The Federal Trial Courts In the federal court system, the trial courts are called U.S. District Courts. The jurisdiction of the federal courts has been established by Congress, consistent with the provisions of the U.S. Constitution. The federal district courts have jurisdiction over cases involving the interpretation of federal statutes, or of constitutional provisions, and also have what is known as “diversity jurisdiction,” where the parties are from different states and there is a minimum dollar amount at stake.
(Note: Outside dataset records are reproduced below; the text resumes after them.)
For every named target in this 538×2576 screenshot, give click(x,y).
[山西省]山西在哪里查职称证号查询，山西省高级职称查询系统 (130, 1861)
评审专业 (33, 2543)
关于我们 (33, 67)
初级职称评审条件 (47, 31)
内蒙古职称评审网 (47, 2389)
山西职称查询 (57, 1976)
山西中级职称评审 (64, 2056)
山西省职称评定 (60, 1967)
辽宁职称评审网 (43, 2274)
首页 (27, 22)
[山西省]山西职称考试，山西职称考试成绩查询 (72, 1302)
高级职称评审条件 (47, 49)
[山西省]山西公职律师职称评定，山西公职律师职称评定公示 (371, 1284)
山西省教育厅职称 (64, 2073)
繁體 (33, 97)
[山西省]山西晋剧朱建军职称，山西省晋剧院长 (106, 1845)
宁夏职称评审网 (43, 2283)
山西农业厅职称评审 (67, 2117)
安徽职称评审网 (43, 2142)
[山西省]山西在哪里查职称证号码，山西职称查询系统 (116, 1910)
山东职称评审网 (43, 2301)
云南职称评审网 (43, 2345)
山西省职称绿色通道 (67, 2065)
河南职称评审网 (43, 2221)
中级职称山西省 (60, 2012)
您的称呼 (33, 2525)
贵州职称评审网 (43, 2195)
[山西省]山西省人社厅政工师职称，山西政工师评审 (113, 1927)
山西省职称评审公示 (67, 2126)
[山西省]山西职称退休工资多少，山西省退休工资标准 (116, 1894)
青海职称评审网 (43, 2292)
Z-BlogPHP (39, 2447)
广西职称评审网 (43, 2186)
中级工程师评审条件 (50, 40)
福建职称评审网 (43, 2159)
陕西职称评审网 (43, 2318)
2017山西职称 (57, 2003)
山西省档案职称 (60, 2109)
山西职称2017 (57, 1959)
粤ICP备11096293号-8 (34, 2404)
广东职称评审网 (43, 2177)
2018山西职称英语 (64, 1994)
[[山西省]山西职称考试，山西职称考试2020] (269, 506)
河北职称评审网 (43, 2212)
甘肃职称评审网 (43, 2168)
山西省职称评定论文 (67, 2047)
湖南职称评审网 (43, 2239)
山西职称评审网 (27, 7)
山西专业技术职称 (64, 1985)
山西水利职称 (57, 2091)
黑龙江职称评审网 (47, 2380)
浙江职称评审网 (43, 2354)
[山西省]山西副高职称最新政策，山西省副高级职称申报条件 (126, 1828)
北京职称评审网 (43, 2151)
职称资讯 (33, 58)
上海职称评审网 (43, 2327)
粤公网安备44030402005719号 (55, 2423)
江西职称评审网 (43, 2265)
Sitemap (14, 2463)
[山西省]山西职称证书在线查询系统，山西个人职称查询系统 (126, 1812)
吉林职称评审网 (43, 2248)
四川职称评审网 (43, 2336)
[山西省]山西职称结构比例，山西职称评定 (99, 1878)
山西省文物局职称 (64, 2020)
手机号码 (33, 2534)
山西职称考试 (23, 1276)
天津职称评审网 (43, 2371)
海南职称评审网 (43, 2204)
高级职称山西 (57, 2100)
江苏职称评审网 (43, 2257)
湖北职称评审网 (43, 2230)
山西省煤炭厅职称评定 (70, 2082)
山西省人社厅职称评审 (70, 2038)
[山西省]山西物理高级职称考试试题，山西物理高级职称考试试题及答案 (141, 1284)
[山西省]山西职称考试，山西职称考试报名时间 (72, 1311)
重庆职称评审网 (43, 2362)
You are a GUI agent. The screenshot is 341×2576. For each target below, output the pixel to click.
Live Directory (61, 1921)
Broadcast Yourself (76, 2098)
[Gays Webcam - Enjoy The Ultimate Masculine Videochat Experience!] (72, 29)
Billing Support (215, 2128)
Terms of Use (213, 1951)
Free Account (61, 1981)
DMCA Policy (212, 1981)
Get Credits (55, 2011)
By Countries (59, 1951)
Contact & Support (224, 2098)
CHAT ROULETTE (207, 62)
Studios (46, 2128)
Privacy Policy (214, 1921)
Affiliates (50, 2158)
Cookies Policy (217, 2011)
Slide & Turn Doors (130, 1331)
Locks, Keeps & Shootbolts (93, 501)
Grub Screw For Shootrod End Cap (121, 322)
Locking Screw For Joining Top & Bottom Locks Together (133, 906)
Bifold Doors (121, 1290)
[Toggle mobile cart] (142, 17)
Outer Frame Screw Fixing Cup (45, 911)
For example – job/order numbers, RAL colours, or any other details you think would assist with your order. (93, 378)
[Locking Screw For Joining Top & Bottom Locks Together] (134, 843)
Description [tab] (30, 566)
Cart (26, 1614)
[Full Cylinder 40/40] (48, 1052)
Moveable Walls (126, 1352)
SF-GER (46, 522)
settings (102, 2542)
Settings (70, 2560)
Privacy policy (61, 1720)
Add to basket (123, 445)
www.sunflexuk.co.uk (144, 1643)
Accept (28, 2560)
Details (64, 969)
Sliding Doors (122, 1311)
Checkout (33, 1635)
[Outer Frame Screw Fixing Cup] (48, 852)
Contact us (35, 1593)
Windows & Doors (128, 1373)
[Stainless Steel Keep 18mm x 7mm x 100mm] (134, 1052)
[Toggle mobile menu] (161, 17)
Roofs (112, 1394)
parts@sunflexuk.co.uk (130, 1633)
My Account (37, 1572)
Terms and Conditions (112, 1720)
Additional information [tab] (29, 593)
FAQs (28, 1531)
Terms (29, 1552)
There are federal district courts in every state, as well as the U.S. territories of Guam, the Virgin Islands and the Northern Mariana Islands. Most federal district courts are courts of general jurisdiction—they may hear cases involving most civil matters. There are, however, two special trial courts that have nationwide jurisdiction over certain types of cases. The Court of International Trade addresses cases involving international trade and customs issues. The Court of Federal Claims has jurisdiction over most claims for money damages against the U.S., disputes over federal contracts, unlawful “takings” of private property by the federal government and a variety of other claims against the U.S.
Because bankruptcy petitions are filed under the federal bankruptcy code, the federal courts also have exclusive jurisdiction of all bankruptcy matters. The Federal Appeals Courts The 94 federal judicial districts fall into twelve regional circuits, divided geographically. The federal appeals courts hear appeals from all district courts within their circuits, as well as appeals from the decisions of federal administrative agencies. In addition, the U.S. Court of Appeals for the Federal Circuit has nationwide jurisdiction to hear appeals in specialized cases, such as those involving patent laws and cases decided by the Court of International TradeCourt of Federal Claims. The United States Supreme Court The United States Supreme Court consists of the chief justice and eight associate justices. A case may be appealed from state or federal court to the U.S. Supreme Court. The court, however, has considerable discretion regarding which cases it will review on appeal, as established by Congress. Under the U.S. Constitution, the Supreme Court also has original jurisdiction (meaning it may be the first court to hear a case) in matters affecting “ambassadors, other public ministers and consuls, and those in which a state shall be a party.” The Independence of the Federal Judiciary Federal courts often are called the guardians of the Constitution because their rulings protect rights and liberties guaranteed by the Constitution. Through fair and impartial judgments, the federal courts interpret and apply the law to resolve disputes. The courts do not make laws; that is the responsibility of Congress. The courts also do not have the power to enforce laws; that is the role of the president and the executive branch departments and agencies. All federal judges are political appointees, named by the President of the United States.
The Constitution promotes judicial independence in two ways. First, federal judges are appointed for life and may be removed from office only through impeachment and conviction by Congress. Second, the Constitution provides that the compensation of federal judges “shall not be diminished during their Continuance in Office,” which means that neither the president nor Congress may reduce the salary of a federal judge.